[Collected data entries]
-- start --

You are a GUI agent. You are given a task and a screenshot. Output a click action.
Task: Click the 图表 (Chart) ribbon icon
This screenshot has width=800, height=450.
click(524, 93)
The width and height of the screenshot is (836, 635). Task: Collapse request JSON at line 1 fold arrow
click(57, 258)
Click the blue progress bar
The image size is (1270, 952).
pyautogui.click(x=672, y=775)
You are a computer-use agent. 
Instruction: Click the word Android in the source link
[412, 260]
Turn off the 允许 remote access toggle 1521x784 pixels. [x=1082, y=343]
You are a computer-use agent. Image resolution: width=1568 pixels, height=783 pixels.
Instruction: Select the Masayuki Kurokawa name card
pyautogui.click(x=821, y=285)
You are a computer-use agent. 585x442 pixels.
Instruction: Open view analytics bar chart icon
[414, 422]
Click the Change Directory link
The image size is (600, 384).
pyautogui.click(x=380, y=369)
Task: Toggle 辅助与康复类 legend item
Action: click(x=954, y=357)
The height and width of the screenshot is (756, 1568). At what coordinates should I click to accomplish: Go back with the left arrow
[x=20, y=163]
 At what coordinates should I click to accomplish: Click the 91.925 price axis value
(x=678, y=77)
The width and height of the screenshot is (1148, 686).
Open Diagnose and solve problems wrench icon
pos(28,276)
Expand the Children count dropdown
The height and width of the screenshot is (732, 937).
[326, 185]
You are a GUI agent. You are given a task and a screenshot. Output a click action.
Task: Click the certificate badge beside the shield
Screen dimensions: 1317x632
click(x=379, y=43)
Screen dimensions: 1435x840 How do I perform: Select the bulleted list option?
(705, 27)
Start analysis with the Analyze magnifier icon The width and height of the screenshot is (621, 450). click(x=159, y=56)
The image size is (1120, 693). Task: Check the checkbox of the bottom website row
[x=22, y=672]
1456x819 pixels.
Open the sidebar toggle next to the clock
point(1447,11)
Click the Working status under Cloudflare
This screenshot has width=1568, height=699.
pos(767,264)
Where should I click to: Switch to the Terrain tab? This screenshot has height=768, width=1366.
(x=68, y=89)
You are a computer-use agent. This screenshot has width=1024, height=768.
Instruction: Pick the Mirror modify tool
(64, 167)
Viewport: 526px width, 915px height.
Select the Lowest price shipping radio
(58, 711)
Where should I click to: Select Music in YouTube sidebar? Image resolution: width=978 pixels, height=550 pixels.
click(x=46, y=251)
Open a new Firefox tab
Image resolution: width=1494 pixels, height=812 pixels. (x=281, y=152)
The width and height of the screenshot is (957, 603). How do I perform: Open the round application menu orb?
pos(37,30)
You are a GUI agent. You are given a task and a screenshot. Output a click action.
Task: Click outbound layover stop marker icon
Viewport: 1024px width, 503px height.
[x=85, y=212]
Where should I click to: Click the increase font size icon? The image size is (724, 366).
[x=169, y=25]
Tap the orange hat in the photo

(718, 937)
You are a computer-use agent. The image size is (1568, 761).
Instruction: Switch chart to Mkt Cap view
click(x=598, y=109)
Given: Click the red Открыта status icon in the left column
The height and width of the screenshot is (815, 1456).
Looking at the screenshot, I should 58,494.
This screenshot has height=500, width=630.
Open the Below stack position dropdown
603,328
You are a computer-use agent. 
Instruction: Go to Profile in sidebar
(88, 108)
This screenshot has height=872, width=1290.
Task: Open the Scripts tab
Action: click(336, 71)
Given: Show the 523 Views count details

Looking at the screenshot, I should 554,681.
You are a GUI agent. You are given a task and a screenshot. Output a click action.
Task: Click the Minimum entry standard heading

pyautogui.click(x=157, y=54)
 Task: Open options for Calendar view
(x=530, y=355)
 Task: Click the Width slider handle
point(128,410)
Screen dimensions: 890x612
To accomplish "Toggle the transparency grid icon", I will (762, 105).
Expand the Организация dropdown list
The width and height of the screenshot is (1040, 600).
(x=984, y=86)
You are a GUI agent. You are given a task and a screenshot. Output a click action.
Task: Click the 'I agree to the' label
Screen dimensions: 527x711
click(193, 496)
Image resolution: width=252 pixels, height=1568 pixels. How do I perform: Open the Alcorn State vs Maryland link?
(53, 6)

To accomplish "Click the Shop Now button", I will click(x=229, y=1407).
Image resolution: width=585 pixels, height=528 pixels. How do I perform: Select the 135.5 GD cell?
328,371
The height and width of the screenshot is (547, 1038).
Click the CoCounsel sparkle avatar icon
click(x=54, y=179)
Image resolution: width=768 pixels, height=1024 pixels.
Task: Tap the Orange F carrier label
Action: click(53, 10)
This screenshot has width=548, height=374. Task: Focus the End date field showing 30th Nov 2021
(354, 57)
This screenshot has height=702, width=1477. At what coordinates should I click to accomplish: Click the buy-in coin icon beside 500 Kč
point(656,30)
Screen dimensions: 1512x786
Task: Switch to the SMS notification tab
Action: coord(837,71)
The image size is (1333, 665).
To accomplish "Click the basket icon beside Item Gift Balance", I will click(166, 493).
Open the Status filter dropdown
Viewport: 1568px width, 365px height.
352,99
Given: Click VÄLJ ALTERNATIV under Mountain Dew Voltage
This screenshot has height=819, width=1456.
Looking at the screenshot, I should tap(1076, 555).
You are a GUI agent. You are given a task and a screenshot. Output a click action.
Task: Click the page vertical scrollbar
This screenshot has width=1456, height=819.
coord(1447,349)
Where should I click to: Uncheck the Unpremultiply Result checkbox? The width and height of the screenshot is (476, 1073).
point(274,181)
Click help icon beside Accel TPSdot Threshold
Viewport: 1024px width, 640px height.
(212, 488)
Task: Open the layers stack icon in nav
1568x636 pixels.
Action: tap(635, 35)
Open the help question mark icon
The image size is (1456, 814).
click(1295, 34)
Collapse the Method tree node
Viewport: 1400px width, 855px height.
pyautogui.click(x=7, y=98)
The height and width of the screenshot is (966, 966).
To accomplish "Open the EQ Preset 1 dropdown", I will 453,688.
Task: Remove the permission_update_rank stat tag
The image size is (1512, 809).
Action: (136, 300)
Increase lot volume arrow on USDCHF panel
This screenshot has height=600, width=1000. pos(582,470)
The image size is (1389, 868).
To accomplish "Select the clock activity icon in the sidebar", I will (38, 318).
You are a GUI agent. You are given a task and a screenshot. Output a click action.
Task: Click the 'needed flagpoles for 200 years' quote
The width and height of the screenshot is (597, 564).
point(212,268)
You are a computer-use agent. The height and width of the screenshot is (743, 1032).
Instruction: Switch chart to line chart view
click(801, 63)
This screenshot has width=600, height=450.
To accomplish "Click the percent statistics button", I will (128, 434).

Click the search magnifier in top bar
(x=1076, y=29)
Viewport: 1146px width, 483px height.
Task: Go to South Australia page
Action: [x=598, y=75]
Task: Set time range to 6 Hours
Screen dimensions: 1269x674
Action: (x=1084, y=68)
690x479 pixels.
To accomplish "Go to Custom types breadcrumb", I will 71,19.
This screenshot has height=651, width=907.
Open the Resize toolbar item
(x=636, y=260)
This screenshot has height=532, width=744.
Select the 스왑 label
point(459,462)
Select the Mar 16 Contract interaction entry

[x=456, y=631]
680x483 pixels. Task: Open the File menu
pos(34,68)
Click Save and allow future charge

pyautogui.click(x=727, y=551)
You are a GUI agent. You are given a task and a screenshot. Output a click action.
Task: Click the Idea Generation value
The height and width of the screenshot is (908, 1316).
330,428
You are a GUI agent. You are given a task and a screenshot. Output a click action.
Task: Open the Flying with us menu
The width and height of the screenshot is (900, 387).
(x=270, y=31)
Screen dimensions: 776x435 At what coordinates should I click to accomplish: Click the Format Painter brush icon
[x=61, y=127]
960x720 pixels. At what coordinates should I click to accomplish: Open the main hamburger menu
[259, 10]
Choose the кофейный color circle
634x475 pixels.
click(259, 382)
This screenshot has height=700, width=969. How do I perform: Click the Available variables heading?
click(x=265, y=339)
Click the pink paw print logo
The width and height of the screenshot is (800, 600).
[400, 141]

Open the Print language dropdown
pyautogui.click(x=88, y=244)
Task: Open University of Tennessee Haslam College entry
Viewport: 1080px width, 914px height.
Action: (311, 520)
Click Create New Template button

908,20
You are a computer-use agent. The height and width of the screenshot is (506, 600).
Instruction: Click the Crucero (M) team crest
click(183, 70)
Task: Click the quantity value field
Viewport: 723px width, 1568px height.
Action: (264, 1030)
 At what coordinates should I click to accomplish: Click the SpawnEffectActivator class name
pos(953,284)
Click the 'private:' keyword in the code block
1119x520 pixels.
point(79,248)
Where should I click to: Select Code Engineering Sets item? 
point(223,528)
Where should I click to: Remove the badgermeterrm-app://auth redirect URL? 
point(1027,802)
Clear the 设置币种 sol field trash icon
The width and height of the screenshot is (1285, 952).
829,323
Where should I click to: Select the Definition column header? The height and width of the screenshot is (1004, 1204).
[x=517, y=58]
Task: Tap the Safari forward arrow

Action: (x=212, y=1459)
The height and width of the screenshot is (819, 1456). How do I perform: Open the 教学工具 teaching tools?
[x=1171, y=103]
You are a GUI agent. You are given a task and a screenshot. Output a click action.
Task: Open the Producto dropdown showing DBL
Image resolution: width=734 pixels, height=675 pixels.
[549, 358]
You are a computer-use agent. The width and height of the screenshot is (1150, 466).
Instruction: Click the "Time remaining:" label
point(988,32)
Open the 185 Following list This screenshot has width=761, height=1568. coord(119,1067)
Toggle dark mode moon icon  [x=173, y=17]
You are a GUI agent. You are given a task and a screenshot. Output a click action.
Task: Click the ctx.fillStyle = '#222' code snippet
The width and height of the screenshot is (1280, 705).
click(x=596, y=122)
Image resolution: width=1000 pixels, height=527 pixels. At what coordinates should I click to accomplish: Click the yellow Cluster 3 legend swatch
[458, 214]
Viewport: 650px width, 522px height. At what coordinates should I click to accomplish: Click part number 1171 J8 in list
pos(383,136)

-- end --

Required work –
Change "forward" to "back" in the stretch of the records from the line containing "SpawnEffectActivator class name" through the end, leaving everything else as it is. Reproduce only that stretch.

Result for this task –
 At what coordinates should I click to accomplish: Click the SpawnEffectActivator class name
pos(953,284)
Click the 'private:' keyword in the code block
1119x520 pixels.
point(79,248)
Where should I click to: Select Code Engineering Sets item? 
point(223,528)
Where should I click to: Remove the badgermeterrm-app://auth redirect URL? 
point(1027,802)
Clear the 设置币种 sol field trash icon
The width and height of the screenshot is (1285, 952).
829,323
Where should I click to: Select the Definition column header? The height and width of the screenshot is (1004, 1204).
[x=517, y=58]
Task: Tap the Safari back arrow

Action: (x=212, y=1459)
The height and width of the screenshot is (819, 1456). How do I perform: Open the 教学工具 teaching tools?
[x=1171, y=103]
You are a GUI agent. You are given a task and a screenshot. Output a click action.
Task: Open the Producto dropdown showing DBL
Image resolution: width=734 pixels, height=675 pixels.
[549, 358]
You are a computer-use agent. The width and height of the screenshot is (1150, 466).
Instruction: Click the "Time remaining:" label
point(988,32)
Open the 185 Following list This screenshot has width=761, height=1568. coord(119,1067)
Toggle dark mode moon icon  [x=173, y=17]
You are a GUI agent. You are given a task and a screenshot. Output a click action.
Task: Click the ctx.fillStyle = '#222' code snippet
The width and height of the screenshot is (1280, 705).
click(x=596, y=122)
Image resolution: width=1000 pixels, height=527 pixels. At what coordinates should I click to accomplish: Click the yellow Cluster 3 legend swatch
[458, 214]
Viewport: 650px width, 522px height. At what coordinates should I click to accomplish: Click part number 1171 J8 in list
pos(383,136)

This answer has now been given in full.